Containment of Russia and its Eurasian heartland became the geostrategic focus of the second half of the century. Mackinder’s vision was refined in the early 1940s by Yale University professor Nicolas Spykman. Spykman died in 1943, but his ideas of enclosure and containment were to be put into practice in the postwar era in response to Soviet expansion of control over Eastern Europe and its short-lived alliance with communist China. Spykman, like Mahan and Mackinder before him, failed to address Russia’s access to the Arctic.
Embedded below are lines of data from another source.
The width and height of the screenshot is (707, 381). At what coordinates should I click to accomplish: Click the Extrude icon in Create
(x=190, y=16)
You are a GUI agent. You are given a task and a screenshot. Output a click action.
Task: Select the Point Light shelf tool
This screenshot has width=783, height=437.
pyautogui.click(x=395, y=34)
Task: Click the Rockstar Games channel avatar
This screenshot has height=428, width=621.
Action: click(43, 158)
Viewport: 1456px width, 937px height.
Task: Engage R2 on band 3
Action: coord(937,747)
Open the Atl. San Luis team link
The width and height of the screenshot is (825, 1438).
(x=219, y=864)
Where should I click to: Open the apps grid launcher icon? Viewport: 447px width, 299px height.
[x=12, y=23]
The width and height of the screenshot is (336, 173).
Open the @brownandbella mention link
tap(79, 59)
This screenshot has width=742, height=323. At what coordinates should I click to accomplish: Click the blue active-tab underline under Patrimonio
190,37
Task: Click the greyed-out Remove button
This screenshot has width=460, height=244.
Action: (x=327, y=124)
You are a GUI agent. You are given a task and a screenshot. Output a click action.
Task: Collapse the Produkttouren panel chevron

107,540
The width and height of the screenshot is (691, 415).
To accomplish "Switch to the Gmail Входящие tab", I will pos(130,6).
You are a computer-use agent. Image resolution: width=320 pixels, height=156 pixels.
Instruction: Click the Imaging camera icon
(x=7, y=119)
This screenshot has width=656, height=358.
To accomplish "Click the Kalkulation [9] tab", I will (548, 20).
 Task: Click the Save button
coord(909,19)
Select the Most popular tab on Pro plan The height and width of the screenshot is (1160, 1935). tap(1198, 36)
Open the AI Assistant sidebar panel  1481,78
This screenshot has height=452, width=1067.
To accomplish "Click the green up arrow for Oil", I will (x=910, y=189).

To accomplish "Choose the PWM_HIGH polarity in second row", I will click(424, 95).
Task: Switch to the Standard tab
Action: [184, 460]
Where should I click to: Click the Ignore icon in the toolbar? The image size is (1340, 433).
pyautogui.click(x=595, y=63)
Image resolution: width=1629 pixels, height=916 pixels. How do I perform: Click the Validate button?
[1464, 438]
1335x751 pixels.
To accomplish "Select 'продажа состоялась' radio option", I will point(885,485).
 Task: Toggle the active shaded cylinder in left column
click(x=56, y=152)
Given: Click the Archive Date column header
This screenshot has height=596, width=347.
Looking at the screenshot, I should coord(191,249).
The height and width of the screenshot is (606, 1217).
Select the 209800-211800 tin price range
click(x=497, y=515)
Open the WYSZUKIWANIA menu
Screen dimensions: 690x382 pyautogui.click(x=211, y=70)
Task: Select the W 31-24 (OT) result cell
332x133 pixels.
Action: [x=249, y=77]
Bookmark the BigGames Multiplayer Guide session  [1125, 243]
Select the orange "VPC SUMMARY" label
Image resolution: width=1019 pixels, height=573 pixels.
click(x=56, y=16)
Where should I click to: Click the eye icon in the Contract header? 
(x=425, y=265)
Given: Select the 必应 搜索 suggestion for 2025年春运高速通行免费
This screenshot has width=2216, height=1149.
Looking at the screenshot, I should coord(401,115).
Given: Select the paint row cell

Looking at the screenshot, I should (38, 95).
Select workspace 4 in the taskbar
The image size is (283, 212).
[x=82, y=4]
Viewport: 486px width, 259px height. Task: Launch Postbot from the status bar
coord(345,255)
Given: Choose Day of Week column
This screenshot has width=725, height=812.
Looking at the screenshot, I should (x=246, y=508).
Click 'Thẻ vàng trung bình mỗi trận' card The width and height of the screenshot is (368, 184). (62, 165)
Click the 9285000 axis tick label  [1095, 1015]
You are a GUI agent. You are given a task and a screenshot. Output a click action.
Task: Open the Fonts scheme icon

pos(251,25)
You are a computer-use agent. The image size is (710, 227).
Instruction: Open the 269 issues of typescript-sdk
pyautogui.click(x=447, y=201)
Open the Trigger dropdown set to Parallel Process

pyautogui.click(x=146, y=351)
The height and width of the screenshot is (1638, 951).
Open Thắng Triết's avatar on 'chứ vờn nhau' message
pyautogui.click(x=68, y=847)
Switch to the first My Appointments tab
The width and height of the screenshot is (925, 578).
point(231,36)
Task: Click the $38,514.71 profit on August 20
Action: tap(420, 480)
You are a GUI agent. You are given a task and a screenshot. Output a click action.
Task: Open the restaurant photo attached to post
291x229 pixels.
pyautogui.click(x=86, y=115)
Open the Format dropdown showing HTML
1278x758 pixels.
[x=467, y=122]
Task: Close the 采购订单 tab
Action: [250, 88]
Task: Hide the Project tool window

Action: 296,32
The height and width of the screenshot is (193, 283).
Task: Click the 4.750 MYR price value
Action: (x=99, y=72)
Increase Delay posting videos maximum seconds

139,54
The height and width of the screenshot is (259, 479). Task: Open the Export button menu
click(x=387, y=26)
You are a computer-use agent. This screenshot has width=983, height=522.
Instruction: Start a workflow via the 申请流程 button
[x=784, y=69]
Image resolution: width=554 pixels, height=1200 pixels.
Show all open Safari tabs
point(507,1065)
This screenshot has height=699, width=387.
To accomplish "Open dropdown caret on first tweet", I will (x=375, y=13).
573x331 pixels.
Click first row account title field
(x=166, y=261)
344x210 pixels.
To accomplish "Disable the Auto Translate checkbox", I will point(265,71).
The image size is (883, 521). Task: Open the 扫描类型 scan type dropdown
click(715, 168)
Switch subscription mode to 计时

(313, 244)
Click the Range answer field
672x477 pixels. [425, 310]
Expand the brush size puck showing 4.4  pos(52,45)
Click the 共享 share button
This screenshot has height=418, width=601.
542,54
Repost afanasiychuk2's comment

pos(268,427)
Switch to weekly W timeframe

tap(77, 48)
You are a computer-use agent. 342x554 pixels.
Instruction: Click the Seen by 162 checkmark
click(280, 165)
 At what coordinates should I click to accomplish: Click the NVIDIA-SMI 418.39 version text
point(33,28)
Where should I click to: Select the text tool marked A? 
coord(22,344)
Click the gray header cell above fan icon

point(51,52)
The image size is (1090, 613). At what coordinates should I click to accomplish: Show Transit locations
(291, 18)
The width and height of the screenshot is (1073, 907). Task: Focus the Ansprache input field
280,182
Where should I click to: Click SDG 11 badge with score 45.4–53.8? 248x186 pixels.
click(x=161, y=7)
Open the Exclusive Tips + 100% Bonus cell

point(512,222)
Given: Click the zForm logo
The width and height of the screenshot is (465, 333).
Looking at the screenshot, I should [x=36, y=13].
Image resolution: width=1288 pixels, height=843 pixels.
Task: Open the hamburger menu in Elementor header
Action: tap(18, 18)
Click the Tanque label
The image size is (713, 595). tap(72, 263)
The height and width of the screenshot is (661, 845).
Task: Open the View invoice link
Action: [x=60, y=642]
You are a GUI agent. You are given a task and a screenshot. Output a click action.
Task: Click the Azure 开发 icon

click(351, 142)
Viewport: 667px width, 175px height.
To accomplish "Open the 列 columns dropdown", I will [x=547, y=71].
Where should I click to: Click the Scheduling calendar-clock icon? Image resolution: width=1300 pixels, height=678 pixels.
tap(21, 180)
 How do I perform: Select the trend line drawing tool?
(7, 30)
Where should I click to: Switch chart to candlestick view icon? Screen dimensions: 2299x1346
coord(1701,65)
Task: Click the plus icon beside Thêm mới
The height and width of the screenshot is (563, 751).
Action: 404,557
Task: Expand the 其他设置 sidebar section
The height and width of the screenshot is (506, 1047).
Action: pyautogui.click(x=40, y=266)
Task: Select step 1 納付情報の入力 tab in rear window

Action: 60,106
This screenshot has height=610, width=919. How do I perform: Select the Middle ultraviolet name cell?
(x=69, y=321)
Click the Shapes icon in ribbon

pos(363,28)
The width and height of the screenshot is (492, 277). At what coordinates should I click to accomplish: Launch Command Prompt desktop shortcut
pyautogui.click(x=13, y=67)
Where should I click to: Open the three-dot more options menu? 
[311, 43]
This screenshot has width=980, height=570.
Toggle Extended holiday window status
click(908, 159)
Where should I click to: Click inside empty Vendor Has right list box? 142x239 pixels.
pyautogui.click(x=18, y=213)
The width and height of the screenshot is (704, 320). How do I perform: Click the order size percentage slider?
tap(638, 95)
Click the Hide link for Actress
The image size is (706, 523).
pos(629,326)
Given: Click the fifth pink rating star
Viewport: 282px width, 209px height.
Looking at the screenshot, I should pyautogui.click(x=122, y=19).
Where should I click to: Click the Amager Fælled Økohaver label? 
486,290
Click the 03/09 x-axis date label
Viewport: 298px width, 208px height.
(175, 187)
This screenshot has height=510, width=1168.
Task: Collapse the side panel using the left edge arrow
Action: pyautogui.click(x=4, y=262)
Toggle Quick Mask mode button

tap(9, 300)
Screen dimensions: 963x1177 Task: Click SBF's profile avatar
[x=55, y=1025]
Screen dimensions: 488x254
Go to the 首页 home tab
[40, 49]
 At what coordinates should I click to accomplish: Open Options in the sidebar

The significance of this omission is hinted at by the crucial role the port of Murmansk played as the eastern terminus for supplies from the West in World War II, as well as by the establishment of the Soviet navy’s Northern Fleet on the Barents Sea in 1933 and the growing importance of sea routes linking ports along the Eurasian Arctic coast to the major ports of Murmansk and Vladivostok.

Even as late as 1997, Zbigniew Brzezinski (who had been American President Jimmy Carter’s national security adviser in the 1970s) presented a view of an enclosable Russia bounded by Europe in the west, by former Soviet republics to the southwest, and by India, China and Japan to the south and east. Although he updated the geopolitical situation to reflect the breakup of the Soviet Union, his geostrategic approach remained one of enclosure and containment, with new relationships being established with the former Soviet republics and client states by the United States and NATO. Once again, the inaccessibility of the Arctic, the “fourth wall” of enclosure, was assumed but not addressed – and so the twentieth century was closing with the same blind spot that had been introduced a hundred years before.

At the end of the twentieth century, the strategy of enclosure and containment, which rested on the belief that geography and political power could permanently enclose Russia, appeared to have endured. But change was coming to the Arctic and the geopolitical wall to the north was beginning to crumble.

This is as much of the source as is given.